British Swords
Swords as symbols of status
Shakespeare’s Restless World is currently being broadcast on BBC Radio 4. Today’s episode Swordplay and Swagger: Rapier and Dagger looks at violence in Shakespeare’s plays and London’s streets.
Toby Capwell, Curator of Arms and Armour, The Wallace Collection
When we think of rapiers we usually imagine the ‘flashing blades’ of Errol Flynn, Douglas Fairbanks, and other Hollywood swashbucklers. The modern understanding of swords is however littered with misconceptions.
Medieval swords are usually stereotyped as heavy and cumbersome while rapiers are thought of as feather-light and lightning-fast. But actually it is just the reverse: medieval swords tend to be very light and agile while real rapiers, at least in the 16th century, tended to be quite heavy and, to an untutored hand, often seem very ungainly.

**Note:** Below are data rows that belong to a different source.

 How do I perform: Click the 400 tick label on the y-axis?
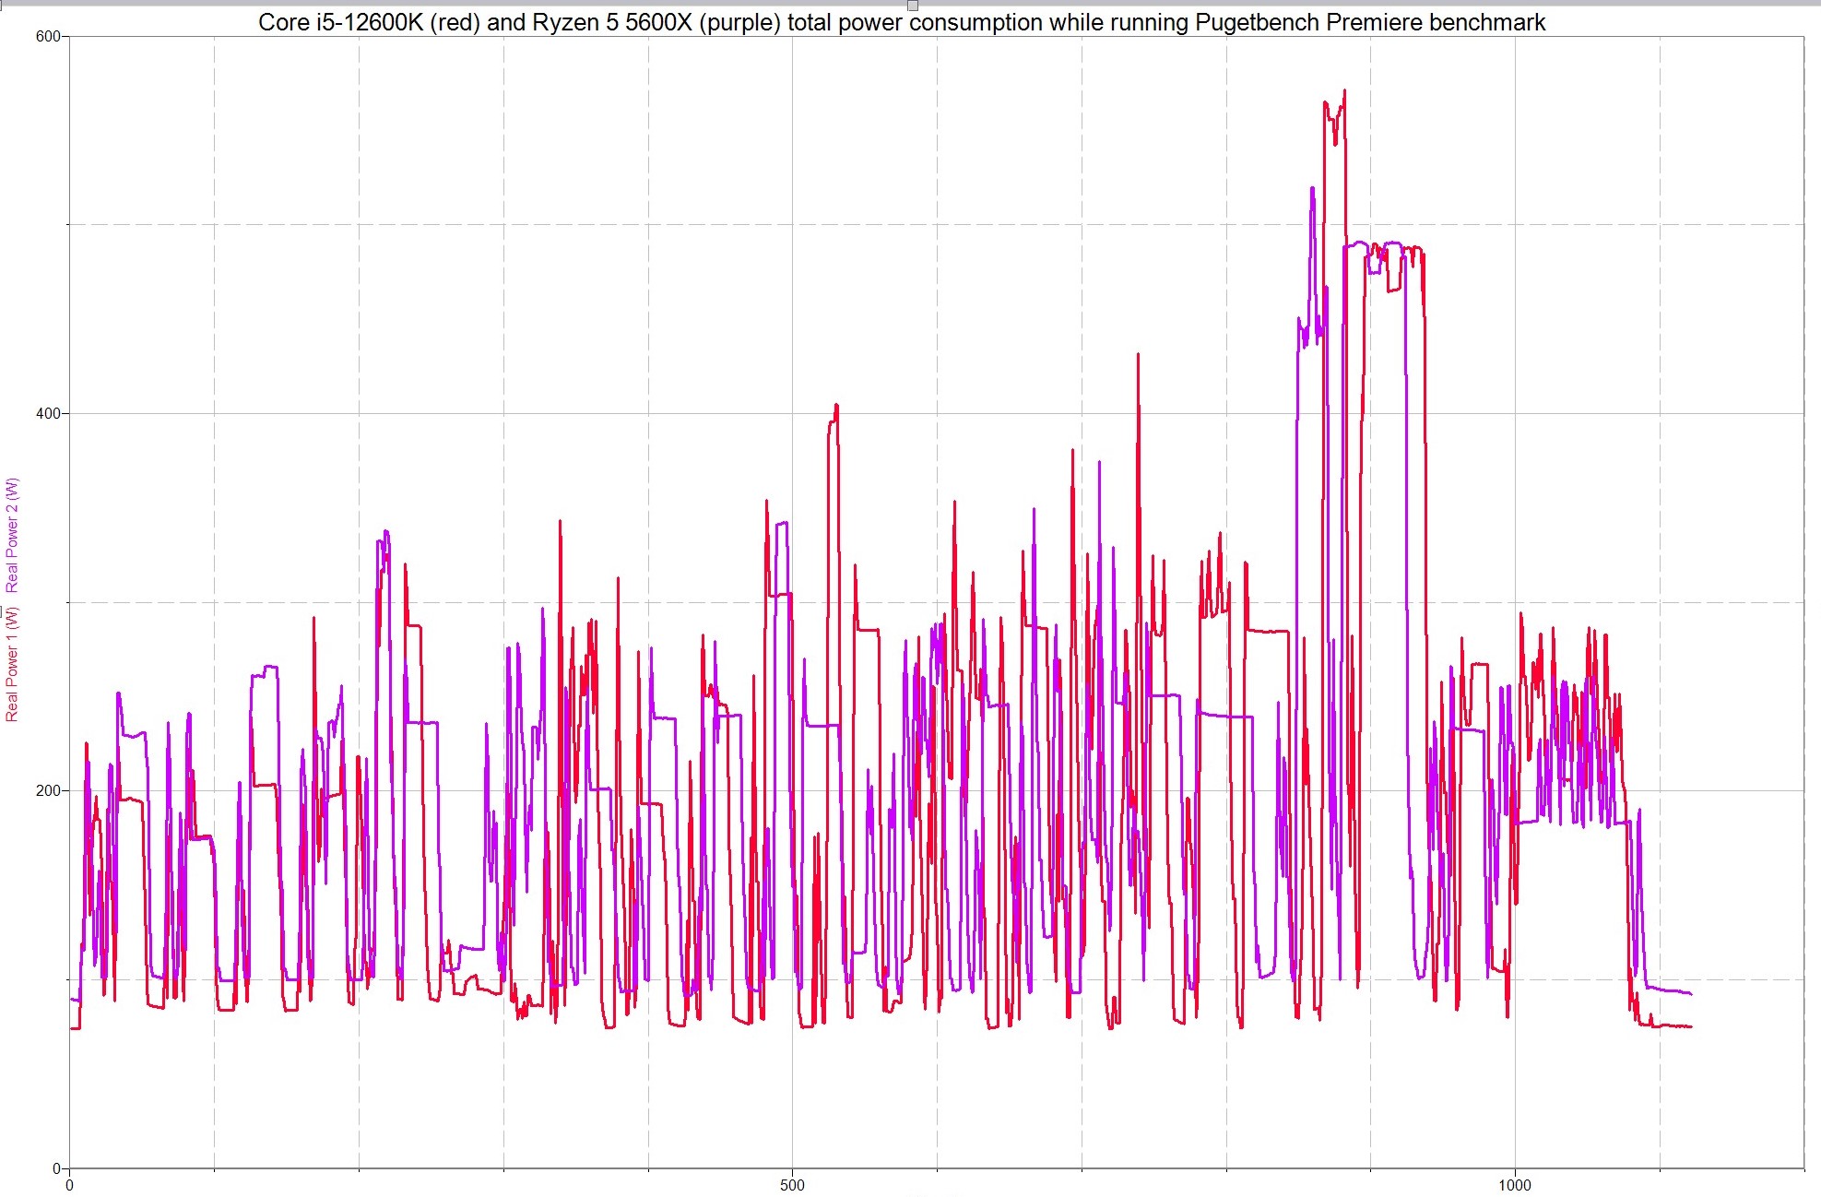(48, 414)
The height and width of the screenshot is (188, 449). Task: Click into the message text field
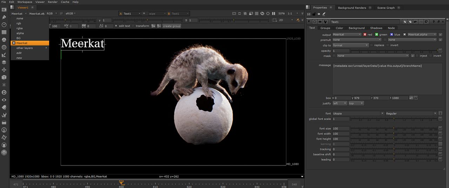[x=387, y=79]
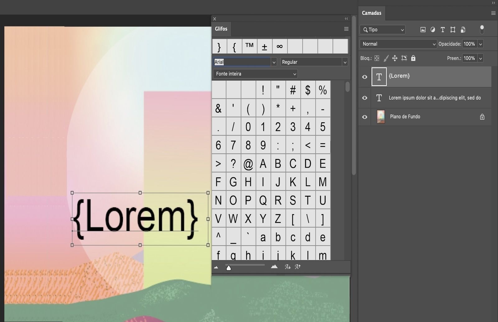
Task: Filter layers by pixel layers
Action: tap(423, 30)
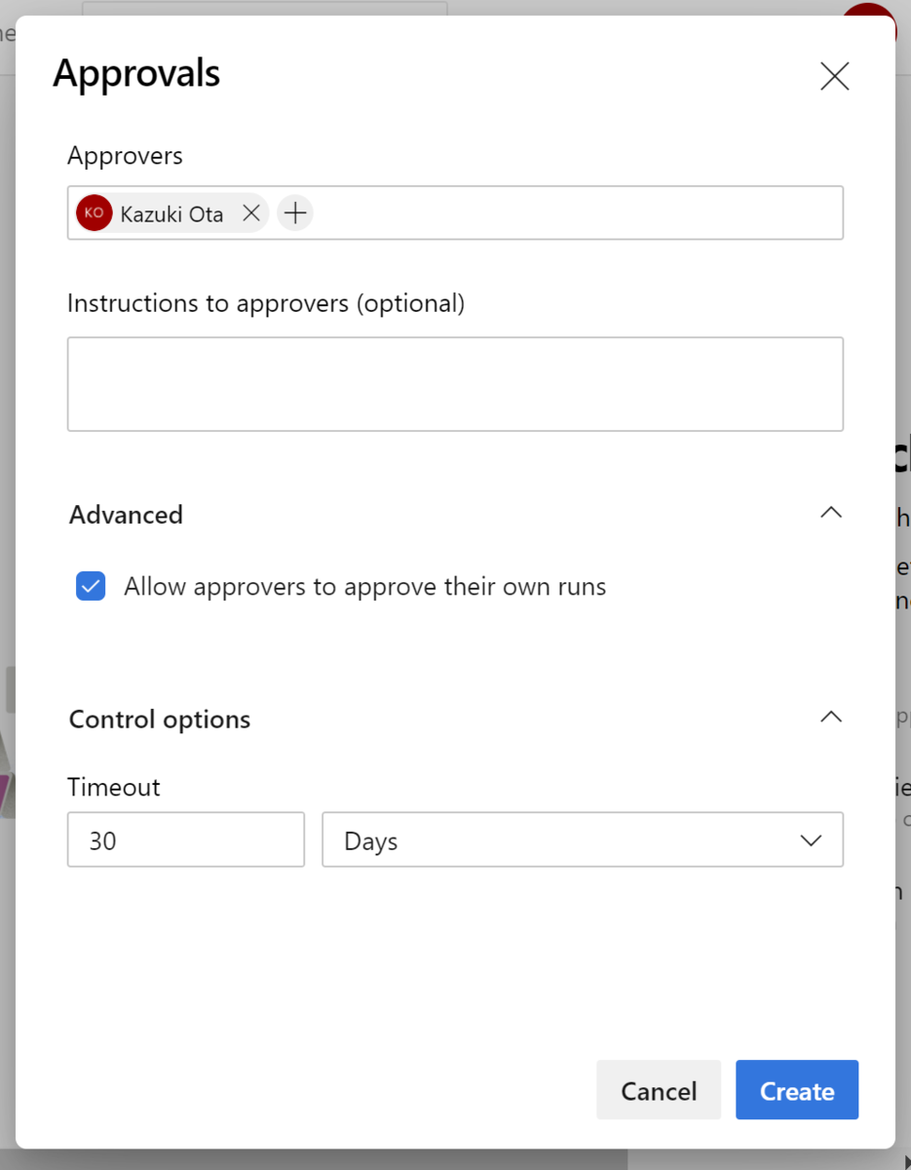Uncheck Allow approvers to approve own runs
This screenshot has height=1170, width=911.
(x=91, y=586)
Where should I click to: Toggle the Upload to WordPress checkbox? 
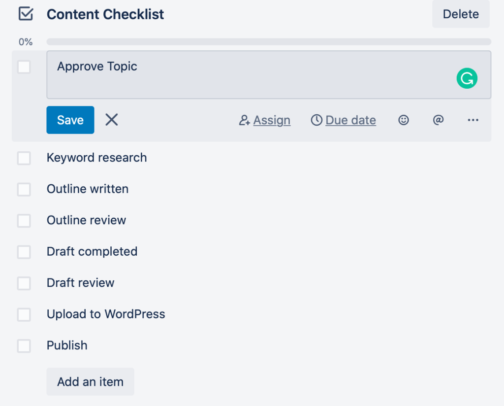24,314
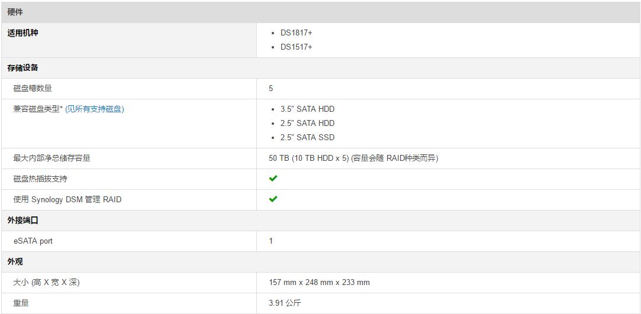Click the 最大内部净总储存容量 label
Image resolution: width=641 pixels, height=314 pixels.
click(52, 158)
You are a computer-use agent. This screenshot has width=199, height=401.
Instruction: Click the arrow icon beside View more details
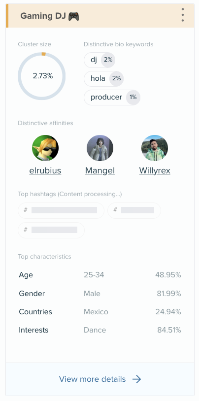click(137, 379)
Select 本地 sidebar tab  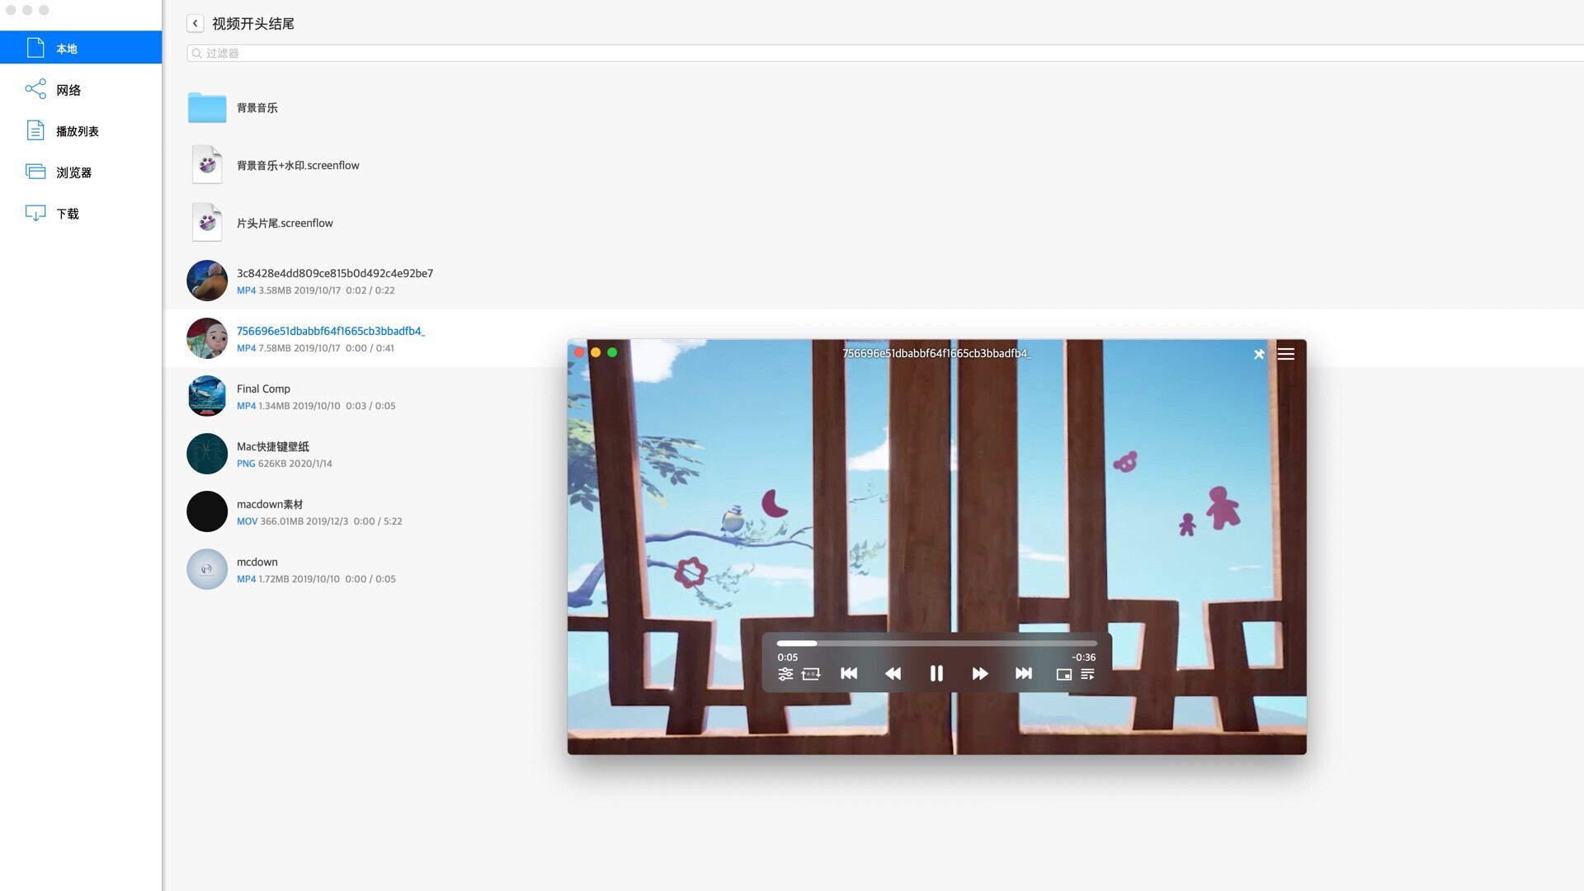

The proper use of any weapon depends on the user being trained in the specific fighting technique which relates to it. A sword is inseparable from the movement style that has been developed for it. Most members of the sword-carrying classes in Elizabethan England would have studied with a fencing master. A Tudor gentleman would go to his fight master on a regular basis, every day if he could afford it, in order to improve and refine his sword-fighting abilities.
This was quite an exclusive thing to do. You had to have the luxury of free time, and you had to be able to pay for it. So the ability to use a rapier to a high standard is an immediate and obvious demonstration of status. It’s something that many in Tudor society aspired to. Many actors – Shakespeare and his contemporaries – were all familiar with swords and sword-fighting to varying degrees.
The rapier was literally a ‘dress sword’ (Sp. espada ropera; ‘sword of the robe’) designed for non-military combat, in duels, street-fights, and street-wise self-defence. It was the very long, thrusting sword of the fashionable urban swordsman (the length of the blade is what made it much blade-heavier than a medieval sword). It was one of the icons of the High Renaissance.
A performance of virtuoso metalworking, a fine rapier was the mark of a cultured sophisticate. It was the work of art than showed him to be an connoisseur, the jewellery object that proclaimed him to be a man of honour, and the weapon with which he would defend that honour, to the death.